中年非正規会社員が不思議な店で魔術書を買ったら、その本にメモ書きが、その通り実行したら異世界に飛んだけど。そこはマジで実力主義の世界だった

作者: 田中まもる

 俺はラノベが大好きで、とくにモフモフ系で癒される物語が好きだった。俺は学校を卒業後、アパレル会社に就職して、そこの会社で、自分でも営業をよく頑張ったと思う。しかし会社の業績は上がらず、ある日出勤すると倒産と書かれた貼り紙が扉に貼ってあった。その後、俺は、正規社員を目指して就活をしたが、最終面接には進めるのだが、正規社員と採用するには業績を見てからという理由で、しばらくは非正規で採用されては、三年で雇い止めに合うということを繰り返していた。


 アパレル会社が倒産後、俺はどこの会社でも名前を呼んでもらえず、バイト君と呼ばれたいた。俺は自分のことをバイト君という名前だと思うことにした。ある日バイトの帰り、いつもと違う道で帰りたくなった。俺は決まったルートでないと気持ちが悪いはずなのに。その日に限って違う道でどうしても帰りたくなった。

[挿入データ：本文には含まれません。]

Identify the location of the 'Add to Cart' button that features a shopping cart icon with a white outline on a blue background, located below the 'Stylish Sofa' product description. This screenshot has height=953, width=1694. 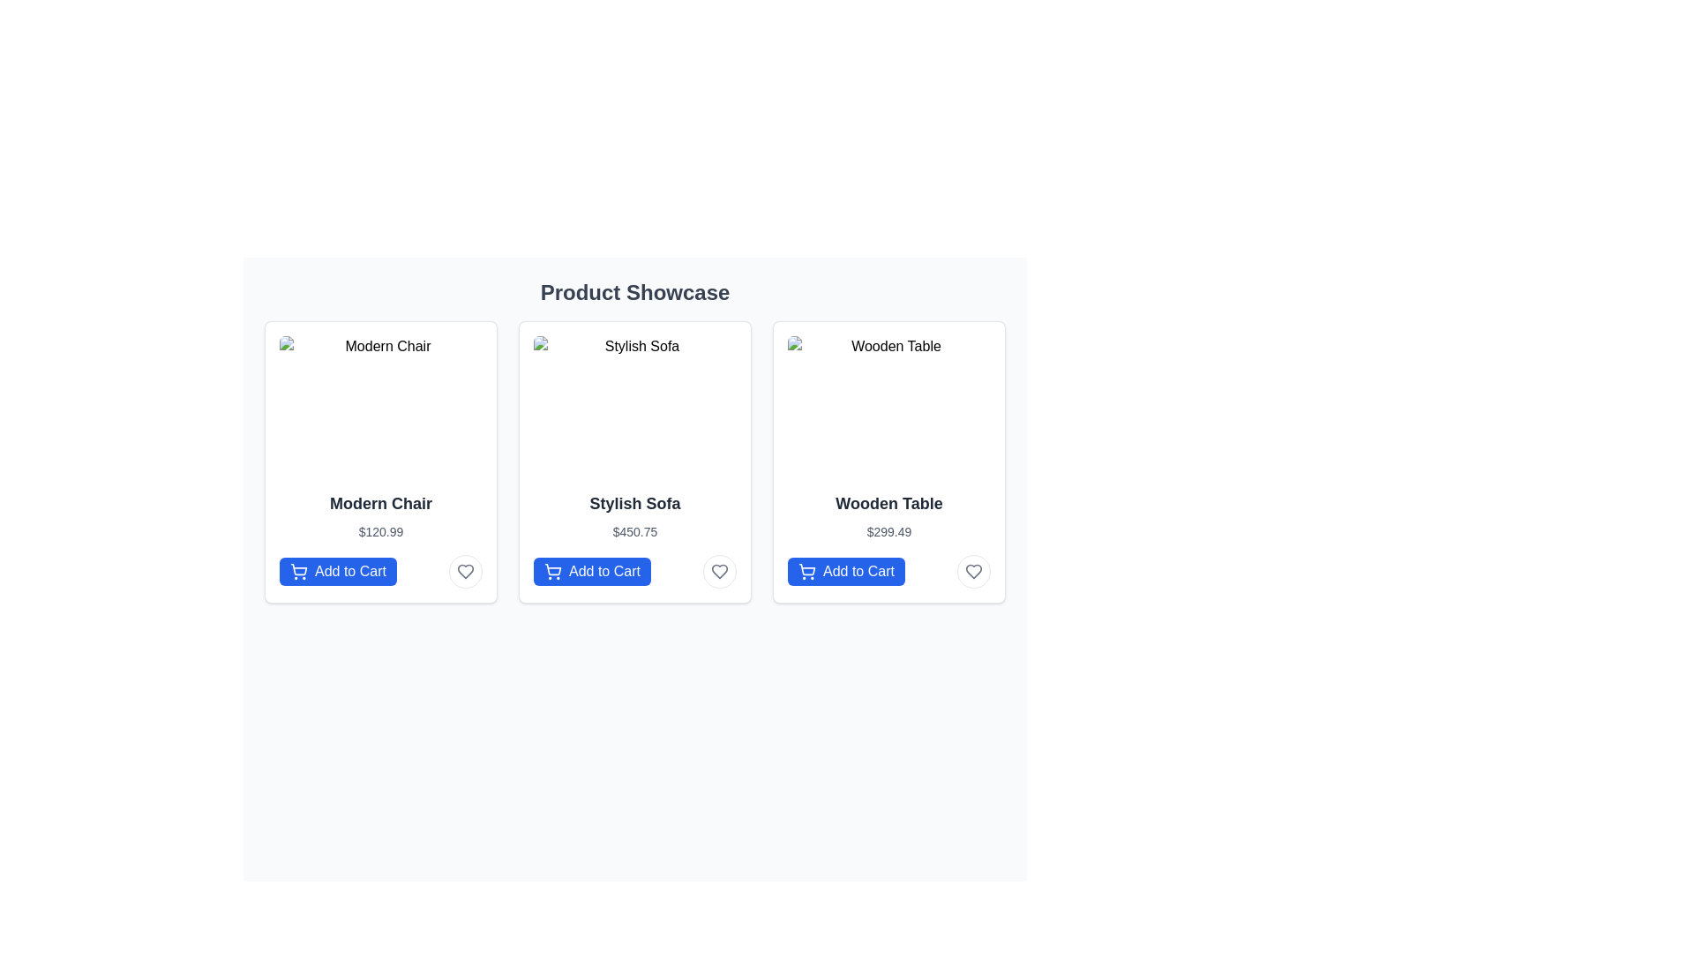
(552, 572).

 ガス灯ぽい灯りが灯っていた。その灯りの近くには西洋アンティーク風の古書店があった。俺はふらふらとその店に吸い寄せられる様に入ってしまった。


「お客さん、初めての顔だね」


「面白い店だなって思って、会員制の店みたいだし、直ぐに出ます。値段も俺の給料では買えそうにないし」


 一冊、数万円だ。俺の手持ち現金は数千円。デヴィッドカードが使えたとしても、口座には十万円くらいしか入ってない。


「お客さん、この本はいらないか? ぼろぼろだし廃棄処分品なので安くするよ」


 店主が私に手渡したのは魔術書だった。確かにぼろぼろだし、ページもかなり抜けている。


「幾らですか?」


「お客さんなら千円で良いや」


 本との出会いは一期一会だし、俺はこのぼろぼろの魔術書を買った。



 ワンルームの部屋に戻ってぼろぼろの魔術書を読んだ。炎の呪文「リアクター」と言ってみた。何も起こらなかった。水の呪文「アクワ」何も起こらない。土の呪文「ガイス」やはり何も起こらない。当たり前だ。本物の魔術書が千円なわけがない。あちこち抜けているので、それを抜けていない部分を読んでは、ジグソーパズルのようにはめ込みなんとか意味が通るようにした。それなりに遊べたから買って良かったと思いたい。明日の昼と夜の飯がカップ麺になったけれど。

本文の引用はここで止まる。